Area covered: This review focuses on efficacy and tolerability of the GH receptor antagonist pegvisomant (PEG), widely used in acromegaly as second- or third-line treatment, mainly after unsuccessful surgery and/or radiotherapy, or in patients with a proven resistance to conventional somatostatin analogs (SSA). The response to PEG takes into account control of IGF-I excess and improvement of clinical symptoms directly related to IGF-I hypersecretion, whereas PEG does not exert a direct action on GH oversecretion and tumor mass. The response to PEG treatment depends on proper dose adjustment and patient compliance, as it is approved as daily subcutaneous injection. However, PEG can be added to SSA in patients non- or partly responders to SSA, or converted from daily to weekly administration with similar effectiveness of daily monotherapy.

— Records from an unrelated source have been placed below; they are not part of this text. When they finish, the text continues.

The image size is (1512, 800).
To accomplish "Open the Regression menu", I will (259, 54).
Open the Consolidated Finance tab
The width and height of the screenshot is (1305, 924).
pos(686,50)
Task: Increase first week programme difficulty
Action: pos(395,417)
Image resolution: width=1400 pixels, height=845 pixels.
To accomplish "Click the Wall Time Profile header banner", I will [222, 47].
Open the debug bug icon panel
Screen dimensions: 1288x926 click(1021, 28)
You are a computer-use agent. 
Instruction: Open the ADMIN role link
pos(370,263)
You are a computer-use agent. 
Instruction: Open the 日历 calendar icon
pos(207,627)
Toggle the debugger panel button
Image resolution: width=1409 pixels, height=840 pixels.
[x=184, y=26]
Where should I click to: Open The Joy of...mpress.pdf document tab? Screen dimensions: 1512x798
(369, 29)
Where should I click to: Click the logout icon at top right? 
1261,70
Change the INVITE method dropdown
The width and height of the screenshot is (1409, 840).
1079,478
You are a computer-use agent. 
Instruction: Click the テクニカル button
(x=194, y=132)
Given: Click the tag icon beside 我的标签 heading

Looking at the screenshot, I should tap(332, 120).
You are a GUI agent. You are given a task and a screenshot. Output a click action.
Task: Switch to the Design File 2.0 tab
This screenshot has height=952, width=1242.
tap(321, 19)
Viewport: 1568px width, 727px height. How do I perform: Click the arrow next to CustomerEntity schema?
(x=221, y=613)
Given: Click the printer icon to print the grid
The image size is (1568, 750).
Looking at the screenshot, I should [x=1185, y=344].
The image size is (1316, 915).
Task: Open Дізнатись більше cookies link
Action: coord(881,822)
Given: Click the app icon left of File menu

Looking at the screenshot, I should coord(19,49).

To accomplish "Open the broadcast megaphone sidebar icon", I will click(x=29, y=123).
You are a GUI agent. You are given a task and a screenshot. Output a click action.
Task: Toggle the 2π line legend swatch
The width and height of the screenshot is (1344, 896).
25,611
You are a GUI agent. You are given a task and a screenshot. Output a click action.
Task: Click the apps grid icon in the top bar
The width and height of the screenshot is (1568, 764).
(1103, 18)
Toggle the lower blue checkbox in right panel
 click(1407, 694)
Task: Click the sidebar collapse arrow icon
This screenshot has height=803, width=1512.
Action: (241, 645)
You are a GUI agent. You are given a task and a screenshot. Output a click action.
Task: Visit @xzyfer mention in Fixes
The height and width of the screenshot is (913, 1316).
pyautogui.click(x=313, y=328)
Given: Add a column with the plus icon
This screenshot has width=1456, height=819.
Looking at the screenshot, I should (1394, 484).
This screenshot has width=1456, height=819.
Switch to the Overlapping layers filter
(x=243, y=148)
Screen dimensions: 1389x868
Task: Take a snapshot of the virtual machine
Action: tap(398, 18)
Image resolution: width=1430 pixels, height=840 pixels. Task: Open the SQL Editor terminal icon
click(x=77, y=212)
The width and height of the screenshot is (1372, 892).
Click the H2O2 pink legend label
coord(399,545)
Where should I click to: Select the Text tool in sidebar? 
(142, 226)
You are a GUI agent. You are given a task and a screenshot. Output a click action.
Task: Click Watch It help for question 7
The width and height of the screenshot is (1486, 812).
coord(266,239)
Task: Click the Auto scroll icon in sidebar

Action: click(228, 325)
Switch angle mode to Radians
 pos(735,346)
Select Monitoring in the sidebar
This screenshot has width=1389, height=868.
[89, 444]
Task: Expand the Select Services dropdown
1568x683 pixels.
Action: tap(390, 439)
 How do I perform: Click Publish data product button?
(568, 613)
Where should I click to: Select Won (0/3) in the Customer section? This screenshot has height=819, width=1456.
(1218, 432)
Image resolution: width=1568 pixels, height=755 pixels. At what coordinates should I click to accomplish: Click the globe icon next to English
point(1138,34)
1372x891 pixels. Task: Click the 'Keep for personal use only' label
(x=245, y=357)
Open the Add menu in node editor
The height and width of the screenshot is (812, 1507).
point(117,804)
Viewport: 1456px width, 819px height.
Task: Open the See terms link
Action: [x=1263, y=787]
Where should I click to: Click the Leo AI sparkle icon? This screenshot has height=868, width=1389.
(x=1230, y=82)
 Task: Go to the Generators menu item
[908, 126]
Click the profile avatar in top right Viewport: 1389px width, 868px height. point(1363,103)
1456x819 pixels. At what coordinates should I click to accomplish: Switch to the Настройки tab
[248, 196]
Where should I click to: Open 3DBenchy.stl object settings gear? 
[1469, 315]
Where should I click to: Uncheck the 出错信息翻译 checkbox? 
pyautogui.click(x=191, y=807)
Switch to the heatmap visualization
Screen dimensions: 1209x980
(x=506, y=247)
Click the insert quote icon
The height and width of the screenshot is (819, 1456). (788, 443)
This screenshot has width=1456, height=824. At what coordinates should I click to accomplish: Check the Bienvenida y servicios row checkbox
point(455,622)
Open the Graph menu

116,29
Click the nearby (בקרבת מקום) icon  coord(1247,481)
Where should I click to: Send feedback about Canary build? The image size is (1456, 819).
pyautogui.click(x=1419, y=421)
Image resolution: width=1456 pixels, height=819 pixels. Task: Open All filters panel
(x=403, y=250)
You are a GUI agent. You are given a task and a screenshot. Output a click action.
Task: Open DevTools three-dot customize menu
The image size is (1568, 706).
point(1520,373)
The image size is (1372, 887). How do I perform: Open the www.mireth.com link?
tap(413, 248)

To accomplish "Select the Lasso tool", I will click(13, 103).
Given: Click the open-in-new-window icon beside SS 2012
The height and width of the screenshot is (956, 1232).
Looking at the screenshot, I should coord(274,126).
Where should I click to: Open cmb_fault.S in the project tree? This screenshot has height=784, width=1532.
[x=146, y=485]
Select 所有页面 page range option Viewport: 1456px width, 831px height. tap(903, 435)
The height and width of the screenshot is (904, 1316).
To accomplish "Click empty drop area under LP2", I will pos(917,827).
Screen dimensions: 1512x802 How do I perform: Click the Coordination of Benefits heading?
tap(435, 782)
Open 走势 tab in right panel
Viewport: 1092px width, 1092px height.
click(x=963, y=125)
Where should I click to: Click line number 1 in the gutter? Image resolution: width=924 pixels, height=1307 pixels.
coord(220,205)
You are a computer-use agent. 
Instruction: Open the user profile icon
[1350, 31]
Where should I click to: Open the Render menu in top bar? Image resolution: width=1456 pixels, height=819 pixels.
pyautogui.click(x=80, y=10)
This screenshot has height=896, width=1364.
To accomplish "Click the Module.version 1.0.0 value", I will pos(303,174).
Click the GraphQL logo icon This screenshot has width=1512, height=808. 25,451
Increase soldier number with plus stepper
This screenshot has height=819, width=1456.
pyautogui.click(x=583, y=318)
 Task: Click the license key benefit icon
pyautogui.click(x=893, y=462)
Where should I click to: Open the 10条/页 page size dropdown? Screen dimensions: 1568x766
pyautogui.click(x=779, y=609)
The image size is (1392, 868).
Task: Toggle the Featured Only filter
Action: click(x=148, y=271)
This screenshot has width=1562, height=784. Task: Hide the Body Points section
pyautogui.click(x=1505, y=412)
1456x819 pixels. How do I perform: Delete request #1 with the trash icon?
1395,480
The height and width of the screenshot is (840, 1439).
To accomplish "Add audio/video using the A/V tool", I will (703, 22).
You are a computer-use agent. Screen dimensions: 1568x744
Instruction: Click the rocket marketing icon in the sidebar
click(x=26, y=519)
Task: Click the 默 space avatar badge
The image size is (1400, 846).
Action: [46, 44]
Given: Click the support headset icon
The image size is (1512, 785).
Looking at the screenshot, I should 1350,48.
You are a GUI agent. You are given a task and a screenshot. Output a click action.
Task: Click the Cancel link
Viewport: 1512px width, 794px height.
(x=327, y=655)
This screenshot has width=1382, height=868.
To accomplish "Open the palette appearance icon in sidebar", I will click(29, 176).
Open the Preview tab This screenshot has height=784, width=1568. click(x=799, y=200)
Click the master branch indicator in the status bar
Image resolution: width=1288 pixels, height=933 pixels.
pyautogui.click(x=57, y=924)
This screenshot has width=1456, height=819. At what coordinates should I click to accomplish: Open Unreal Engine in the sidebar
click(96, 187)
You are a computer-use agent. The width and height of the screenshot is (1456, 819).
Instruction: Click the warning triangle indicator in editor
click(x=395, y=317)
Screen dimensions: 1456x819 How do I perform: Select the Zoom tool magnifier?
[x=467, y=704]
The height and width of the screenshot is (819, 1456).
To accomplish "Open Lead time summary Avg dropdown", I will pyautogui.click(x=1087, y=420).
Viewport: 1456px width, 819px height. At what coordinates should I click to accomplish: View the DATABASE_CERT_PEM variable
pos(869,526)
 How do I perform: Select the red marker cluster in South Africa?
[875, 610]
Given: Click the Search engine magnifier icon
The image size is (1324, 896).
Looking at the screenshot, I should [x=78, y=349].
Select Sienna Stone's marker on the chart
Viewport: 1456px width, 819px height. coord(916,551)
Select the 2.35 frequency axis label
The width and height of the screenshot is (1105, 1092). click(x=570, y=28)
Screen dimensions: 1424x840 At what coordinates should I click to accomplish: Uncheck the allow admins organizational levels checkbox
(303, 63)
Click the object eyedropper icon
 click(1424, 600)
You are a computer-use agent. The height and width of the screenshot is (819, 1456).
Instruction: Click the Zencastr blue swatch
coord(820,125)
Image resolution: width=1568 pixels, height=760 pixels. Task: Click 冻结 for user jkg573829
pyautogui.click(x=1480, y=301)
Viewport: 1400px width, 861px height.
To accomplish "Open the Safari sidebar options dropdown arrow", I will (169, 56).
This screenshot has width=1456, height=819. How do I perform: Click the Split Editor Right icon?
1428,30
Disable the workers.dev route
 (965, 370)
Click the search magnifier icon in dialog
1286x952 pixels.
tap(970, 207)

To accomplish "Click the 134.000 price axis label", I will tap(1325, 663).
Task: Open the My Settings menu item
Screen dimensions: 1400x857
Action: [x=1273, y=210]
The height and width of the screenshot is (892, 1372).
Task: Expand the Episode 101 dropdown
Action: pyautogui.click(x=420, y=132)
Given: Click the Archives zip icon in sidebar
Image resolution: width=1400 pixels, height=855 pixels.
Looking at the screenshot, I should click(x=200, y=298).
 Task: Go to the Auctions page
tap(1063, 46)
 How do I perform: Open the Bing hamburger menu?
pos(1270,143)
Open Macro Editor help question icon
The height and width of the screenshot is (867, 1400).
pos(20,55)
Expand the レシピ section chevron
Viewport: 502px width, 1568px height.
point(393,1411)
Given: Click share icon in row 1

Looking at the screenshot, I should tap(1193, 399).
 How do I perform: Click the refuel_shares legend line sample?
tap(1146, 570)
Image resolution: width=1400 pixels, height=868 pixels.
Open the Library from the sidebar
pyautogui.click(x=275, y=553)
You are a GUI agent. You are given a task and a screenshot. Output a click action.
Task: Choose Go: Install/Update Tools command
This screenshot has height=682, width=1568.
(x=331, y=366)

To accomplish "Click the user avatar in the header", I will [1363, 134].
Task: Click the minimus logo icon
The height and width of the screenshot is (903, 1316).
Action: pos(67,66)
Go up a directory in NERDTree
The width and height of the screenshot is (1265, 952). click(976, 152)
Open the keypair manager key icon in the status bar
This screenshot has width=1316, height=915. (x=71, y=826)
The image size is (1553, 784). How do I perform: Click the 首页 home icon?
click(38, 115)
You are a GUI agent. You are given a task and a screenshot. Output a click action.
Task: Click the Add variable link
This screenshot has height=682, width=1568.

Expert opinion: PEG is safe and well tolerated, and main safety focuses are on the potential risk of increased GH and pituitary tumor size, liver enzyme elevation, and injection site reactions.
Declaration of interest
A Colao has been principal investigator of research studies from Novartis, Ipsen, Pfizer, and Lilly, has received research grants from Ferring, Lilly, Ipsen, Merck-Serono, Novartis, Novo-Nordisk, and Pfizer, has been occasional consultant for Novartis, Ipsen, and Pfizer, and has received fees and honoraria from Ipsen, Novartis, and Pfizer. R Pivonello has been principal investigator of research studies from Novartis, has received research grants from Novartis, Pfizer, Viropharma, and IBSA, has been occasional consultant for Novartis, Ipsen, Pfizer, Viropharma, Ferring, Italfarmaco, and received fees and honoraria for presentations from Novartis. The authors have no other relevant affiliations or financial involvement with any organization or entity with a financial interest in or financial conflict with the subject matter or materials discussed in the manuscript. This includes employment, consultancies, honoraria, stock ownership or options, expert testimony, grants or patents received or pending, or royalties.